Introduction

A scalable Machine Learning (ML) workflow involves several steps and complex computations. These steps include data preparation and pre-processing, evaluating, and training models, installing these models, and more. While prototyping an ML model can be seen as a simple and easy-going task, it ultimately becomes tough to keep track of each and every process.

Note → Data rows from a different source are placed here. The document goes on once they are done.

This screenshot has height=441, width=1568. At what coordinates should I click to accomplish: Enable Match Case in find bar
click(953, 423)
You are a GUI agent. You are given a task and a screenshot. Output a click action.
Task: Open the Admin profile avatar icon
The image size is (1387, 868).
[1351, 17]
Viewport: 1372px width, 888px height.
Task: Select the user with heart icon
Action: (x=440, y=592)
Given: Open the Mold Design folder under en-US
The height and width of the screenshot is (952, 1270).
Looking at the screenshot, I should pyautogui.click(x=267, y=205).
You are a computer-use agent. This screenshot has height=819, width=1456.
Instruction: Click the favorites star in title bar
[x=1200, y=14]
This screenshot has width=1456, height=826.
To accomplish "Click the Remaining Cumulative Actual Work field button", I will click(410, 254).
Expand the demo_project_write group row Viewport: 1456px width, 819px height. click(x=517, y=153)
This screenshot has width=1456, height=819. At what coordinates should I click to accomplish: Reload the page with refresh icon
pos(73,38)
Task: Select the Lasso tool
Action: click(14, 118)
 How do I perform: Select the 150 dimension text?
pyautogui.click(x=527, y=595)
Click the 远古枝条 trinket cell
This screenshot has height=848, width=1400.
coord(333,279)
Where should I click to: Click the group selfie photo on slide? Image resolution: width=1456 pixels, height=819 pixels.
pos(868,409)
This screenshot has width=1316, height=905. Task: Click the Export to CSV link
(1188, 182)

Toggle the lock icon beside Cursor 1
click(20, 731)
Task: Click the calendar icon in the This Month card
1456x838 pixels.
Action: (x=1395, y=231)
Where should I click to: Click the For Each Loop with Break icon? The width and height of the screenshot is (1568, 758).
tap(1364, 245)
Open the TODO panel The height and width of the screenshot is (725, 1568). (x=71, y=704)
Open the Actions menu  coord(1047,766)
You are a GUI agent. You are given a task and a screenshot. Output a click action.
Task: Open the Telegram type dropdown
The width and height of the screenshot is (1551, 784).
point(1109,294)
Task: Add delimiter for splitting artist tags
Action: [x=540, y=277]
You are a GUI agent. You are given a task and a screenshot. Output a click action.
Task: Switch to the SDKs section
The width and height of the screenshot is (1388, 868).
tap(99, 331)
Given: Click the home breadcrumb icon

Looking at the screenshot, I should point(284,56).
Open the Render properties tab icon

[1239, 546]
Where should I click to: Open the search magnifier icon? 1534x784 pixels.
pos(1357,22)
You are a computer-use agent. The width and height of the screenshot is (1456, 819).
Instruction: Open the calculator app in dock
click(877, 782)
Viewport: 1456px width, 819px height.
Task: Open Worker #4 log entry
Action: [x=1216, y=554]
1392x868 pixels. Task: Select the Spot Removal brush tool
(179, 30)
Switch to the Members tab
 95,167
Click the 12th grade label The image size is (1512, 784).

To streamline the development of ML models, Google has launched the beta version of Cloud AI Platform Pipelines, which can help install robust, repeatable ML pipelines coupled with monitoring, version tracking, auditing, and reproducibility. It guarantees to offer an enterprise-ready, easy to deploy, and safe execution environment for the ML workflows.

Cloud AI Platform

The AI platform in Google Cloud is a code-based data science development environment, which enables ML developers, data engineers, and data scientists to install ML models in a fast and cost-effective manner.

The core tech stack of AI platform pipelines that support two SDKs to author ML pipelines are the TensorFlow Extended (TFX) Pipeline SDK and the Kubeflow Pipelines (KFP) SDK. The KFP SDK is a lower-level SDK, which allows direct Kubernetes resource control and simple distribution of compartmentalized components. While the TFX SDK offers a higher-level abstraction with rigid components that can be customized. Thus, with the AI Platform Pipelines, one can provide a pipeline using the KFP SDK, or by customising the TFX Pipeline template with the TFX SDK.

There are two main benefits of using the AI platform pipelines:

  1. Easy Management and Installation: The AI Platform Pipelines can be accessed easily via the AI Platform panel in the Cloud.
  2. Easy Authenticated Access: AI Platform Pipelines offer safe and authentic access to the Pipelines UI through the Cloud AI Platform UI without the requirement to set up port-forwarding.

AI Platform Pipelines Beta

AI Platform Pipelines comprise enterprise features for running ML workloads, including pipeline versioning, automatic metadata following of executions and artefacts, visualization tools, cloud logging, and more. It offers seamless integration with Google Cloud managed services, such as BigQuery, AI Platform Training, Dataflow and Serving, Cloud Functions, and others.

The AI platform comprises two major parts, which are:

  • The enterprise-ready infrastructure for installing and running structured ML workflows that are integrated with GCP services.
  • The pipeline tools for debugging, building, and sharing components and pipelines.

The beta launch of AI Platform Pipelines comprises various new features, that include support for template-based pipeline building, automatic artefact, versioning, and lineage tracking.

Following are the features for this pipeline:

  • Build ML Pipeline with TFX Templates: To make it easier for the developers to set up an ML pipeline code, the TFX SDK offers templates, along with step-by-step guidance on creating a production ML pipeline for the data. With this feature, one can add a number of components to the pipeline and also reiterate them.
  • Pipelines Versioning: This feature allows a developer to handle semantically related workflows together by uploading different versions of the same pipeline and then assemble them in the UI.
  • Artefact and Lineage Tracking: The AI Platform Pipelines enables automatic lineage and artefact tracking powered by ML metadata that enables tracking of artefacts for an ML pipeline. The lineage tracking, helps to display the history and versions of the ML models, data, and so on.

Conclusion

Google states that in the future, multi-user isolation will also be a part of the AI Platform Pipelines. Other upcoming features comprise workload identity to enable transparent access to Google Cloud Services; a UI-based setup of off-cluster storage of backend information, and more.